In the meantime, you will have to armor yourself in your strength. When you left his house tonight, you couldn’t seem to find an ounce of it. Your heart felt like it was going to deflate so it sucked in a spoonful of your ever-present toughness just to keep beating, then hid the rest somewhere in the near future. You will find it again in a week or so. You will be looking in the mirror, curling your eyelashes and humming along with the radio when you will realize you are doing just fine. You have survived. When you thought you were going to pass out from his overwhelming memory, you remained upright. Your heart no longer feels like it’s about to burst – your strength has detonated a bomb.

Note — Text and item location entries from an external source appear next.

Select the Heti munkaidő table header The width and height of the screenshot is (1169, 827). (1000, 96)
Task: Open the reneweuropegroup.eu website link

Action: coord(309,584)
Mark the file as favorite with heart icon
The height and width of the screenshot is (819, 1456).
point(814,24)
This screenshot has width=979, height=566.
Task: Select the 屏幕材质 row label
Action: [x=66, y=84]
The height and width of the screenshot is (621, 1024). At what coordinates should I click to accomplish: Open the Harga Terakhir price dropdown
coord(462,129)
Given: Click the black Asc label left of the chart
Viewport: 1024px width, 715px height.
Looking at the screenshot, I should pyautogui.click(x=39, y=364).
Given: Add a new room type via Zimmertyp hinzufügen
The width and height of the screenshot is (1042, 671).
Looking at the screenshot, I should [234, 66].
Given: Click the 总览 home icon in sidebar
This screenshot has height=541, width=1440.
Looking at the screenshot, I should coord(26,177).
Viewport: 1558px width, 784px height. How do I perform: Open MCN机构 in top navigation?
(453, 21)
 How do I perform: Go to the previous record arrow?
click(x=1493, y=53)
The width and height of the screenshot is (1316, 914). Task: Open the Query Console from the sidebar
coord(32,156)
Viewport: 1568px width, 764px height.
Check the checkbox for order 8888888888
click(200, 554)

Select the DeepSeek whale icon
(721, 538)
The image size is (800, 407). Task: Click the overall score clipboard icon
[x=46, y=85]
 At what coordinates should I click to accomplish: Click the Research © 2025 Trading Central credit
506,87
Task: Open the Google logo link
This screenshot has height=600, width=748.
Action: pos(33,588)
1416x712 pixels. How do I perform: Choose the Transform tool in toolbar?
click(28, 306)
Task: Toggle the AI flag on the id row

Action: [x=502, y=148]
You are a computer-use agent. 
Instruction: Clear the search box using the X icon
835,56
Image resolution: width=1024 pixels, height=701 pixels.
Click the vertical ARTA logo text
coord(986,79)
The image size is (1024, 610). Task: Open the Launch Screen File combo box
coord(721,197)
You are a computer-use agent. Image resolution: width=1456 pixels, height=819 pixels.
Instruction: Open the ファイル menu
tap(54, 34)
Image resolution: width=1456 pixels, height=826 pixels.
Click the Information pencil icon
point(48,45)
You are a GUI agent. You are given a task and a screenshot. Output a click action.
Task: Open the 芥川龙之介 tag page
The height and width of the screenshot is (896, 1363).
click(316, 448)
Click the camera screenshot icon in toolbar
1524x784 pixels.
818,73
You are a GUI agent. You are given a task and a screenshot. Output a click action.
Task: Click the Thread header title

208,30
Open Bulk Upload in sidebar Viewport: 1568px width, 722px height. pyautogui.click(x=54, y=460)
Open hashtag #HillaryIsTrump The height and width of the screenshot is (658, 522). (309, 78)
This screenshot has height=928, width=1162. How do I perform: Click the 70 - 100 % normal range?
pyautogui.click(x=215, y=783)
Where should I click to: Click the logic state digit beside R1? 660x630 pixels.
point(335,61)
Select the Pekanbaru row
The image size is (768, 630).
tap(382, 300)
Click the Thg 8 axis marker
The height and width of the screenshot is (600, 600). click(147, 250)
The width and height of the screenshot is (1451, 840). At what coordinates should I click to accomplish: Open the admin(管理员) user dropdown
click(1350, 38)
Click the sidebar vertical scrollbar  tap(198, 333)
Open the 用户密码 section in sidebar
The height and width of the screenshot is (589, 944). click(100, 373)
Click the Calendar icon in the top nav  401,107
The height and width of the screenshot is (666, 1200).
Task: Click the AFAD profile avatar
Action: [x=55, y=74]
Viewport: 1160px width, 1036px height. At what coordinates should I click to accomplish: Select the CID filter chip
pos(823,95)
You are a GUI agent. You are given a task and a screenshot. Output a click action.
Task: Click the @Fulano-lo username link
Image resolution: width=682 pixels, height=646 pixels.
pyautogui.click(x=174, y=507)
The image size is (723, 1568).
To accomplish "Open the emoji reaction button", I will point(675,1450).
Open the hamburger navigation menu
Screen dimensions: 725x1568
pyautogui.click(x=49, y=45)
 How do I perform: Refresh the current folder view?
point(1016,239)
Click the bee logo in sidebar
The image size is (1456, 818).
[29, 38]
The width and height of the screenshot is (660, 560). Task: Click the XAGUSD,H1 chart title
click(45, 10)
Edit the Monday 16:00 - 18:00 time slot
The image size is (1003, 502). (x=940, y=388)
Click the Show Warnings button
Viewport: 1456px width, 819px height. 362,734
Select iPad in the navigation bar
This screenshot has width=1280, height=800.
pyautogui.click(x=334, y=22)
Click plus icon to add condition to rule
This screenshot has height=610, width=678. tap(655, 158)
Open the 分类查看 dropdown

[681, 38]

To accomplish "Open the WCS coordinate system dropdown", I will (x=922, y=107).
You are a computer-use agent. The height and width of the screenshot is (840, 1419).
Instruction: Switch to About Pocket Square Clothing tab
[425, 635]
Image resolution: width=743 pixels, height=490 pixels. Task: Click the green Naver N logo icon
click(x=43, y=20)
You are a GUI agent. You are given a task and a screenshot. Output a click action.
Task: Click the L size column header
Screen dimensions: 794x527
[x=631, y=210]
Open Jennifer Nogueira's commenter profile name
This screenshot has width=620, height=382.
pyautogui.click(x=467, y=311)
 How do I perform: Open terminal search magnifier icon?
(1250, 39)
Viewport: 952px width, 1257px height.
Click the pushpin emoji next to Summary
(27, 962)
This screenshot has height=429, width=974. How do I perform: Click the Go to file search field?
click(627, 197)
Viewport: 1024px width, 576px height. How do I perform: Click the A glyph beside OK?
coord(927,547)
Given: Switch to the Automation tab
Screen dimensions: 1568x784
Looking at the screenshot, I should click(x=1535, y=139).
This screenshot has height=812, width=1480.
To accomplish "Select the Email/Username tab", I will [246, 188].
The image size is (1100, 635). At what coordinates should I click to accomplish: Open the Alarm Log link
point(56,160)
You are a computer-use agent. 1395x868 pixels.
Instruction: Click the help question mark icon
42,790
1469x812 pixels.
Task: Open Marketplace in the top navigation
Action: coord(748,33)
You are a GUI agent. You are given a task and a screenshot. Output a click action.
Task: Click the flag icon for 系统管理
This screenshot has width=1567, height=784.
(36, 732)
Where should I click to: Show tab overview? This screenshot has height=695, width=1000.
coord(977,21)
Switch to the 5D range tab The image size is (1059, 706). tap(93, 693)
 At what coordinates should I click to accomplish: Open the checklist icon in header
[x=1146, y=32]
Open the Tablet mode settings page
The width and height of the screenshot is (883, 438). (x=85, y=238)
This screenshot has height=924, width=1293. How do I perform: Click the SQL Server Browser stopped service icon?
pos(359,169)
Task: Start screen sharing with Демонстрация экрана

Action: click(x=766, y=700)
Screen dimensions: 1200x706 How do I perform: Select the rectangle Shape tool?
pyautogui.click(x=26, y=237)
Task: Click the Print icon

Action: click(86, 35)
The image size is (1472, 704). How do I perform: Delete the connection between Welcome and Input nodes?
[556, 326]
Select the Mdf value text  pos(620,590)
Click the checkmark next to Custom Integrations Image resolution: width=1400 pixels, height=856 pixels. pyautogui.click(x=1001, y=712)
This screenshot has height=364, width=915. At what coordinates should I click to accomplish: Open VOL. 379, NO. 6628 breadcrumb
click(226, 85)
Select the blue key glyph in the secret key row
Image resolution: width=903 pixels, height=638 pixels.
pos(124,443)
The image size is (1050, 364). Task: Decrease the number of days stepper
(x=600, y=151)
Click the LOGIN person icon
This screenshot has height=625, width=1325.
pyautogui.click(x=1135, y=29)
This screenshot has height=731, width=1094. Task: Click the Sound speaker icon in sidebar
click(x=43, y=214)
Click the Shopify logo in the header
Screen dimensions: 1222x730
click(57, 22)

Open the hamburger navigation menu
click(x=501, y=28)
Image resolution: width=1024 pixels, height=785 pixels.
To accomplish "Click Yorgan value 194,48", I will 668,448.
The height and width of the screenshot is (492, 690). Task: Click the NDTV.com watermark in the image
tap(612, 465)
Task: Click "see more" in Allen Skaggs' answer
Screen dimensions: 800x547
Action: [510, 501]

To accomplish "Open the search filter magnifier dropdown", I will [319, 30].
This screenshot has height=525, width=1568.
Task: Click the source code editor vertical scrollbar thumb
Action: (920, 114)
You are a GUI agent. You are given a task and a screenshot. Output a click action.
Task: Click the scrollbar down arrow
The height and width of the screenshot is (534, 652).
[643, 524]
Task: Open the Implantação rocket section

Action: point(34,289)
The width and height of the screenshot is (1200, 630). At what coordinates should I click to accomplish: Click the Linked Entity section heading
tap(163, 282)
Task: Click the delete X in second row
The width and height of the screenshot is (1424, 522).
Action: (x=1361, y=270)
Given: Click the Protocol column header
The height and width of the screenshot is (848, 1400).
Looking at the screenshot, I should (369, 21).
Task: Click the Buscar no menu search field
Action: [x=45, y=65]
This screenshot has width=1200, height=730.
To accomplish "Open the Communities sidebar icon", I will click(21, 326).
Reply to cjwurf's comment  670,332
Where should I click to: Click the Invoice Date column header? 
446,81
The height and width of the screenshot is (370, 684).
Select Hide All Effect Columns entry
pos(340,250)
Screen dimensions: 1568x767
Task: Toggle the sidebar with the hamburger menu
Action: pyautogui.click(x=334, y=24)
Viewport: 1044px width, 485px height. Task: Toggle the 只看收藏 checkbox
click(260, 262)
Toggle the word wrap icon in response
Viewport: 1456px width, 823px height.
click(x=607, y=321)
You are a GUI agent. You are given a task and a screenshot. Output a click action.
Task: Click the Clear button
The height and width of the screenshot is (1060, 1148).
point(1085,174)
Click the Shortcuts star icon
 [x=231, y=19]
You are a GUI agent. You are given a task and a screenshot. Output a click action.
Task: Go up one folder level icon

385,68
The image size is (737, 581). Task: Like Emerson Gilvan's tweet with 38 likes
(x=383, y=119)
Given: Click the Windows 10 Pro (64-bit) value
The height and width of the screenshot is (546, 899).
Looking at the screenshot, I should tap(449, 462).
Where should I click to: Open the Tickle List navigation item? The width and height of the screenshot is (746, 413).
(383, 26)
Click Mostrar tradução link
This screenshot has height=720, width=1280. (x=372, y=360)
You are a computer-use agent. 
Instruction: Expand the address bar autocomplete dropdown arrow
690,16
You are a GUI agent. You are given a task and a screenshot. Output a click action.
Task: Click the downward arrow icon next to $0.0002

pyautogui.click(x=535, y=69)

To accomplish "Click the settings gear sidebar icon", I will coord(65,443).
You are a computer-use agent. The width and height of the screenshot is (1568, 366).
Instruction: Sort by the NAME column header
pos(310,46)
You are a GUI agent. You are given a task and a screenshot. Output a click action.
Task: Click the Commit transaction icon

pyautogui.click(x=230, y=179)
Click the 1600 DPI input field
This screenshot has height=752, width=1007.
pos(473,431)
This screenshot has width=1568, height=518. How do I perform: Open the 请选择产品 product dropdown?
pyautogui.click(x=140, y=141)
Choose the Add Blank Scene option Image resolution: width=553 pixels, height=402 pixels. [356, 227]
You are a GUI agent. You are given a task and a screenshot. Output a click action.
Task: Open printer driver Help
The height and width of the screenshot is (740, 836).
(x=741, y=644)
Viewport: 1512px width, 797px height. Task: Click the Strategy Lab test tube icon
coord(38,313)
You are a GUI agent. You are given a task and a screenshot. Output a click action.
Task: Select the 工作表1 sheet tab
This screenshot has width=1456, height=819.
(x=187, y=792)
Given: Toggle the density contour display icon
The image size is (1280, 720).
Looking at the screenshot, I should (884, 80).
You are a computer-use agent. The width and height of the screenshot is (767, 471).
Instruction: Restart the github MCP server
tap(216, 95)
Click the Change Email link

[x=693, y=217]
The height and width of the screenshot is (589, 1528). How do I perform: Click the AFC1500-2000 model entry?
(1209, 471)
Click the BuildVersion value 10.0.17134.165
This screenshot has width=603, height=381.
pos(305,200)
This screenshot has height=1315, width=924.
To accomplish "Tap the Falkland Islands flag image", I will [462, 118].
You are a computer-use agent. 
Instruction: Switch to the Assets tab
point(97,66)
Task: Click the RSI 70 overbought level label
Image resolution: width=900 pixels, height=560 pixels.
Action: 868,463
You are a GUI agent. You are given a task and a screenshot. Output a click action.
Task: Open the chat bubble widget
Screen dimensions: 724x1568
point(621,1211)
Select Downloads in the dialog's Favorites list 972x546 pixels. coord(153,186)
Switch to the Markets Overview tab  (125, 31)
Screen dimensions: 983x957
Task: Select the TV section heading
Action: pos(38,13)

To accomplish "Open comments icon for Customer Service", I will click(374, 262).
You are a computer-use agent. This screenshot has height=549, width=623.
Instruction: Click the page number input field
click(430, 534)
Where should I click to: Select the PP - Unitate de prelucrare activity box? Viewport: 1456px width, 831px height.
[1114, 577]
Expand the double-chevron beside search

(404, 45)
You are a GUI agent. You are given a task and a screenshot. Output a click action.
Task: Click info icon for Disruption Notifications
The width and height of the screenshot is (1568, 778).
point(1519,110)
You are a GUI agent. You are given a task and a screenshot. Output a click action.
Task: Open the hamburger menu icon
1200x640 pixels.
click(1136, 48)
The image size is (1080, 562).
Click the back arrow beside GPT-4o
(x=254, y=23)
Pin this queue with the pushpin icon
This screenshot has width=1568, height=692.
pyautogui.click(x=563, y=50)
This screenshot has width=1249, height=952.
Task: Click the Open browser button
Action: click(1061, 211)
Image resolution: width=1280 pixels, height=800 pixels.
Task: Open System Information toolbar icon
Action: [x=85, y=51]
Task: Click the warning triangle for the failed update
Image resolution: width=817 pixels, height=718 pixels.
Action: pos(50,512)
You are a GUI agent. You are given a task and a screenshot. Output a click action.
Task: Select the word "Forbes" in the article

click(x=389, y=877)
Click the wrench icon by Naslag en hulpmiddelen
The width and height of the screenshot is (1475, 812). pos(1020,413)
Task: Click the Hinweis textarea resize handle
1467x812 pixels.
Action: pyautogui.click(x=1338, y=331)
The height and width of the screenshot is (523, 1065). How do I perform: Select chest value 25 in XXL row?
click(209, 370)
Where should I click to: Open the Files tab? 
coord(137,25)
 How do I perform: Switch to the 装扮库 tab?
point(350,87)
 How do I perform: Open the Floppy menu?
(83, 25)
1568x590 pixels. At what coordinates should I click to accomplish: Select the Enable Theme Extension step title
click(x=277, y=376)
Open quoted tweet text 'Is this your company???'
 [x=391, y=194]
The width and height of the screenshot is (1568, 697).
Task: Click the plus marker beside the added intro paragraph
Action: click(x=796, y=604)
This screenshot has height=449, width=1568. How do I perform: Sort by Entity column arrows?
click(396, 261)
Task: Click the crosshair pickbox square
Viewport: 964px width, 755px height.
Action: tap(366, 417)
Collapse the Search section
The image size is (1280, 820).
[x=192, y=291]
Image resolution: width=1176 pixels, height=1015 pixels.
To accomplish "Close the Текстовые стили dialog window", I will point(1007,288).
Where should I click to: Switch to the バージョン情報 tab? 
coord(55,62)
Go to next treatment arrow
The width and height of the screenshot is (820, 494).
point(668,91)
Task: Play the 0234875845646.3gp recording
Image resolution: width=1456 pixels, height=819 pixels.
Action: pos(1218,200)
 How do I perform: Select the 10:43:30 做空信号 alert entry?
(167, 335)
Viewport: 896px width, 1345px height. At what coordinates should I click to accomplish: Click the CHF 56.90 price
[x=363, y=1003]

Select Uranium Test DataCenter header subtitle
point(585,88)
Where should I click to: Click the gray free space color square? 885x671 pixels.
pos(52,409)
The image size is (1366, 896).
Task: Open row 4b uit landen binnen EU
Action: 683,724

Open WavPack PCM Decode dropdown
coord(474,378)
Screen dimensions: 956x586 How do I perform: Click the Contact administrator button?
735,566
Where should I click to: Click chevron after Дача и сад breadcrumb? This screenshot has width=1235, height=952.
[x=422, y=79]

It will still be a while before this change (and really, darling, a breakup becomes nothing more than change when put into the context of your entire life) starts to feel normal but in the meantime, embrace the sudden flood of emotion. Use it to charge your early morning runs. Turn up the Rihanna and let your feet beat against the concrete, their rhythm in time with the music, quick and powerful. Use the emotion to connect with the people you love. Be a sponge for their musings, listen intently and feel their thoughts as though they’re your own. Use it to fuel your creativity, use it to make yourself the most ferocious possible version of you. It feels hopeless right now, like the end of something beautiful, but the honest cliché of it all is that this really is only the beginning.